Chief Justice of the Illinois Supreme Court
- In office September 2008 – October 2010
- Preceded by: Robert R. Thomas
- Succeeded by: Mary Jane Theis

Justice of the Illinois Supreme Court
- In office 2000–2008

Personal details
- Born: July 10, 1941 Chicago, Illinois, U.S.
- Died: November 1, 2015 (aged 74) La Grange, Illinois, U.S.
- Party: Democratic
- Alma mater: Loyola University Chicago The John Marshall Law School (LLB, JD)

= Thomas R. Fitzgerald (judge) =

American judge (1941–2015)

Thomas Robert Fitzgerald (July 10, 1941 – November 1, 2015) was a chief justice of the Illinois Supreme Court. Amid the impeachment of governor Rod Blagojevich, Fitzgerald became the first Illinois chief justice to preside over a gubernatorial impeachment trial.

==Early life and career==
Born in Chicago on July 10, 1941, Fitzgerald graduated from Leo Catholic High School in 1959. He attended Loyola University Chicago before enlisting in the United States Navy. Following his tour of duty in the Navy, he graduated with honors from The John Marshall Law School, where he was a founder of the school's current law review and served as its associate editor.

The son of a circuit court judge, Fitzgerald began his own career in the law as a prosecutor in the Cook County, Illinois State's Attorney's Office. When first elected to the bench in 1976, he was the youngest Cook County judge. He served as a trial judge in the Criminal Court from 1976 to 1987, when he was assigned Supervising Judge of Traffic Court. In 1989, he returned to the Criminal Division as Presiding judge. He was also appointed to serve as presiding judge of Illinois's first statewide Grand Jury. He was elected to the Supreme Court of Illinois for the First District in 2000.

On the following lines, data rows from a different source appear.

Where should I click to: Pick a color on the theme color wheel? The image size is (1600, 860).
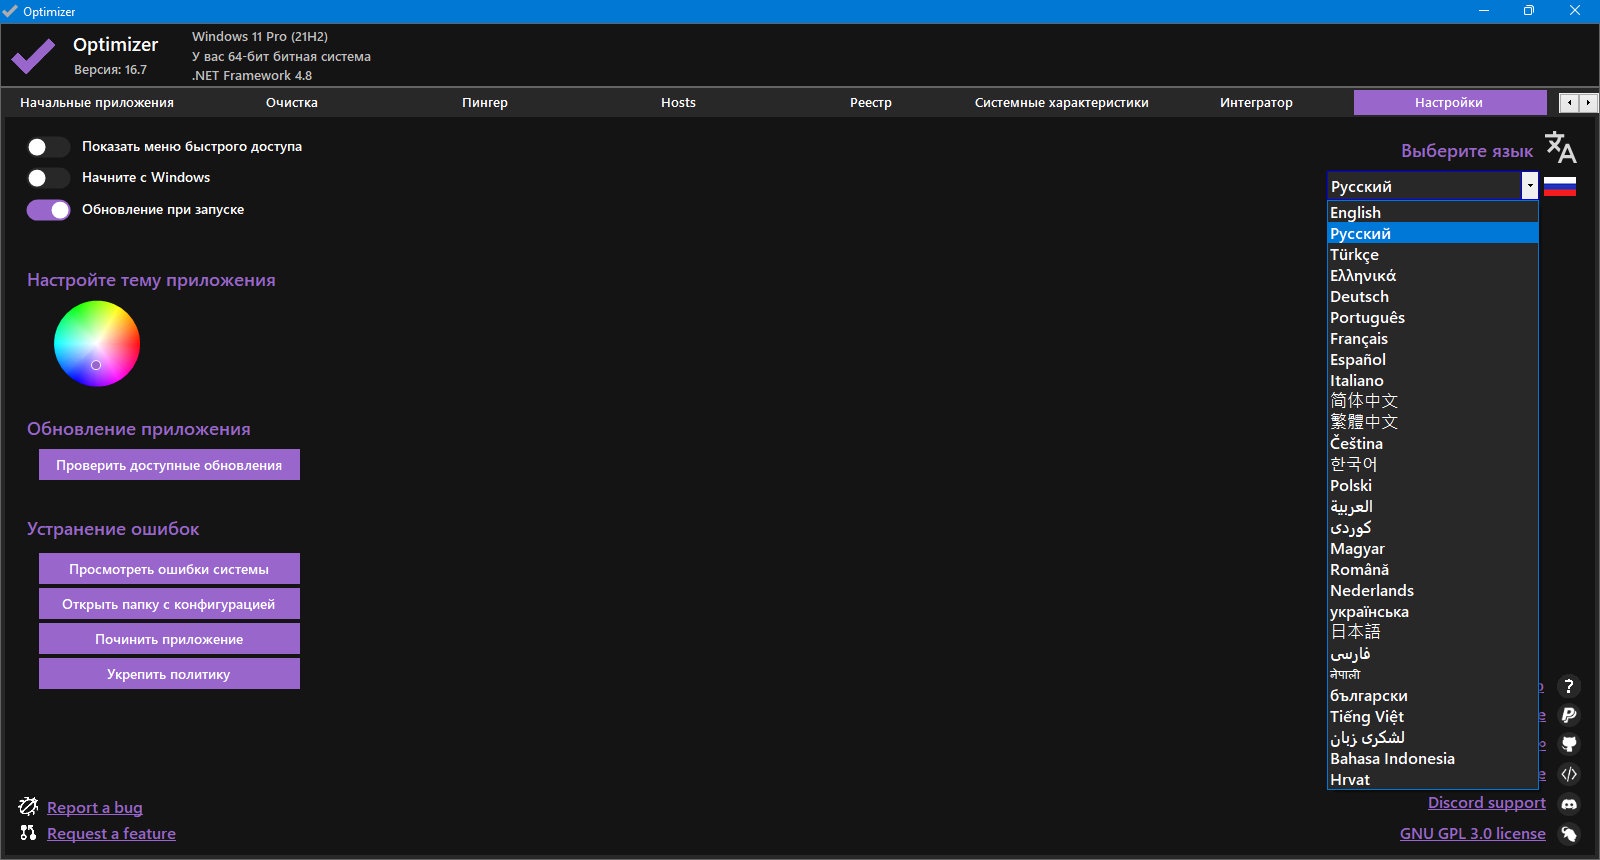97,343
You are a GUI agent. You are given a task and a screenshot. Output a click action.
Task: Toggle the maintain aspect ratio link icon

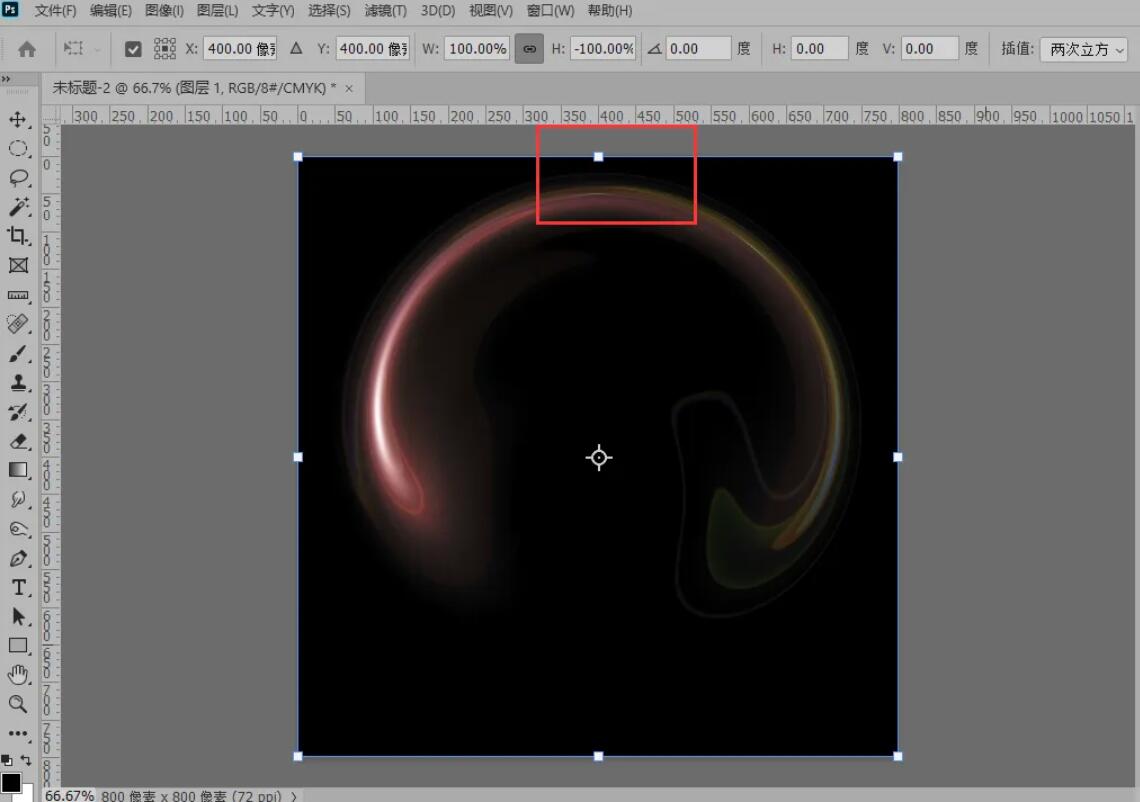pos(529,47)
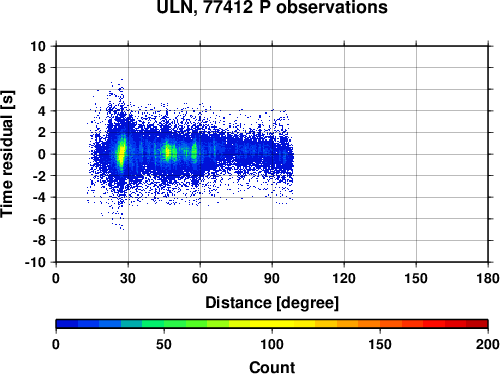Click the y-axis tick label -10
This screenshot has width=500, height=374.
click(36, 262)
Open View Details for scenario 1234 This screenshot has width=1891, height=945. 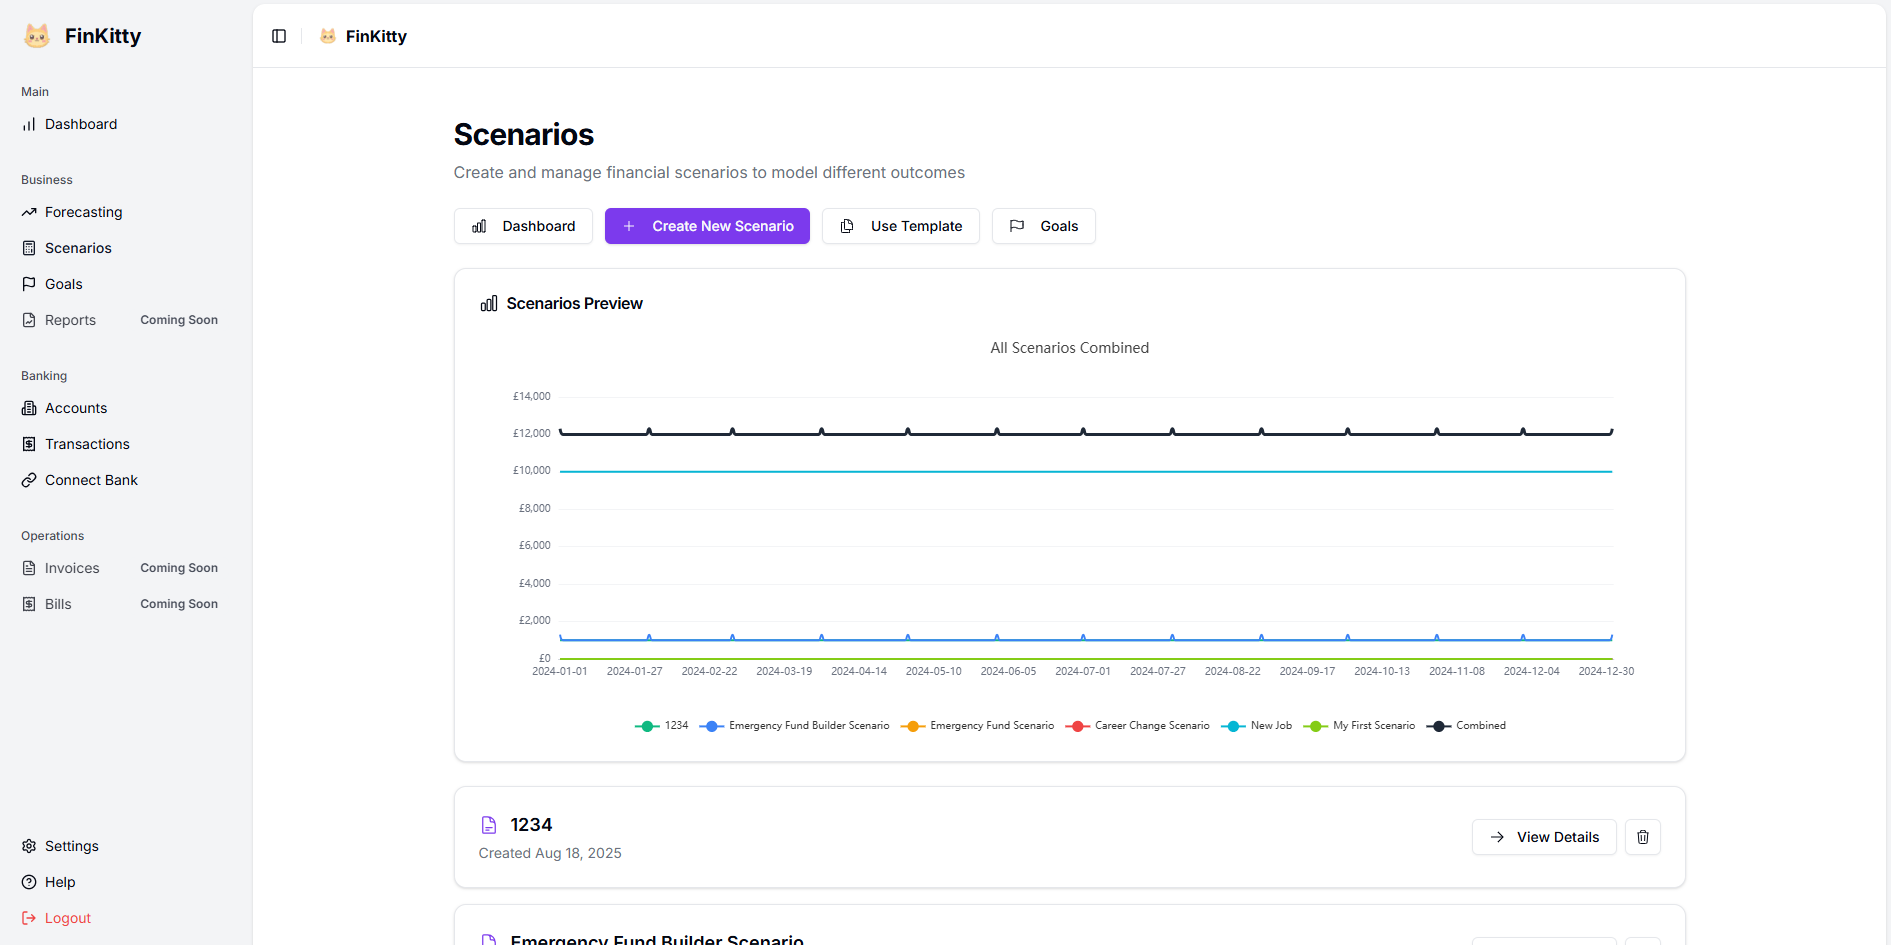click(x=1544, y=837)
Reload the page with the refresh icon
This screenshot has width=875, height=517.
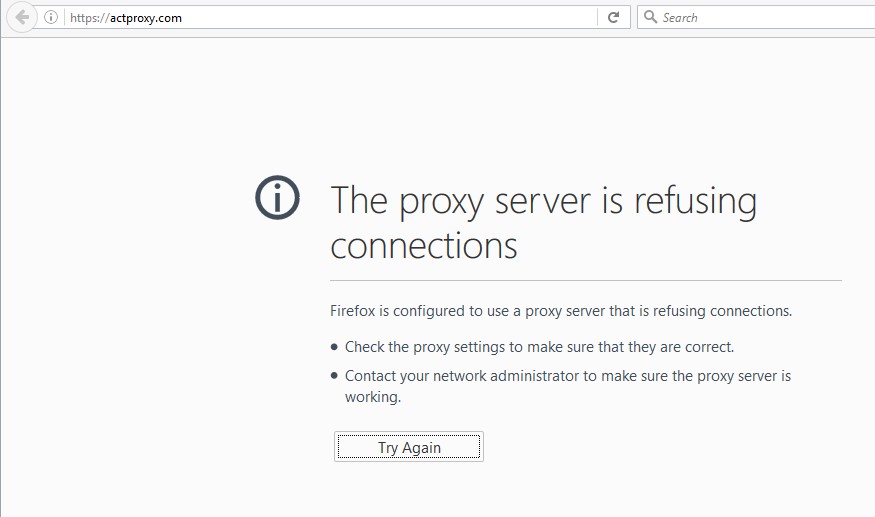coord(613,17)
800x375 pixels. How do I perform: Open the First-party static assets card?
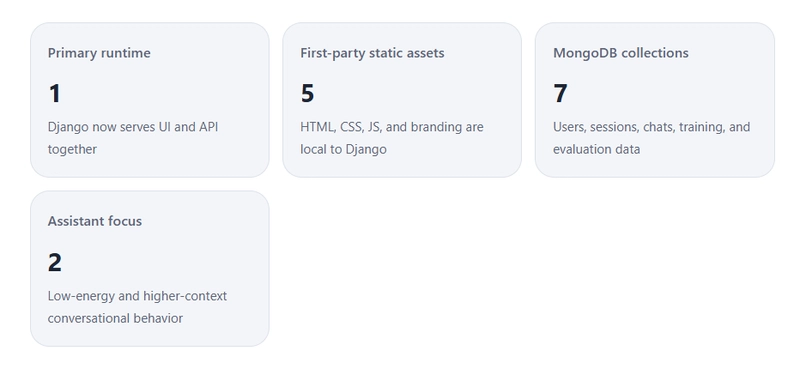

As a law professor, Fitzgerald taught at The John Marshall Law School and Chicago-Kent College of Law, where he was assistant coordinator of the trial advocacy program from 1986 to 1996. He also has taught at the Einstein Institute for Science, Health and the Courts.

Fitzgerald served as president of the Illinois Judges' Association, chair of the Illinois Supreme Court Special Committee on Capital Cases, member of the Governor's Task Force on Crime and Corrections, chairman of several committees of the Illinois Judicial Conference, member of the Chicago Bar Association's Board of Managers and past chairman of the Chicago Bar Association's committees on constitutional law and long-range planning.

==Chief Justice==
He was elected Chief Justice of the Illinois Supreme Court on May 19, 2008, with his term effective September 6, 2008.

On January 26, 2009, he became the first Illinois chief justice to preside over the impeachment trial of a sitting governor, as he opened proceedings in the impeachment trial of Governor Rod Blagojevich.

===Retirement and death===
Fitzgerald retired in October, 2010. He announced his retirement on September 13, 2010, citing a recent diagnosis of Parkinson's Disease. Fitzgerald died on November 1, 2015, at his home from the disease at the age of 74.

==Awards and honors==
Fitzgerald has been awarded the Outstanding Judicial Performance Award by the Chicago Crime Commission and honored as Celtic Man of the Year by the Celtic Legal Society. He received the Herman Kogan Media Award for Excellence in Broadcast Journalism. The Lawyers' Assistance Program honored him in 2000 with the Hon. John Powers Crowley Award. He is the 2001 recipient of the John Marshall Law School Freedom Award. In 2003, Fitzgerald was awarded the Joel Flaum Award by the Chicago Inn of Court and the Chicago-Kent College of Law Professional Achievement Award. In 2005, Fitzgerald was named Catholic Lawyer of the Year by the Catholic Lawyers Guild of Chicago. In 2008, he was awarded the John Paul Stevens Award by the Chicago Bar Association and the Chicago Bar Foundation. He is a member of the Leo High School Hall of Fame.

Fitzgerald was named Chicago Lawyer's 2010 Person of the Year.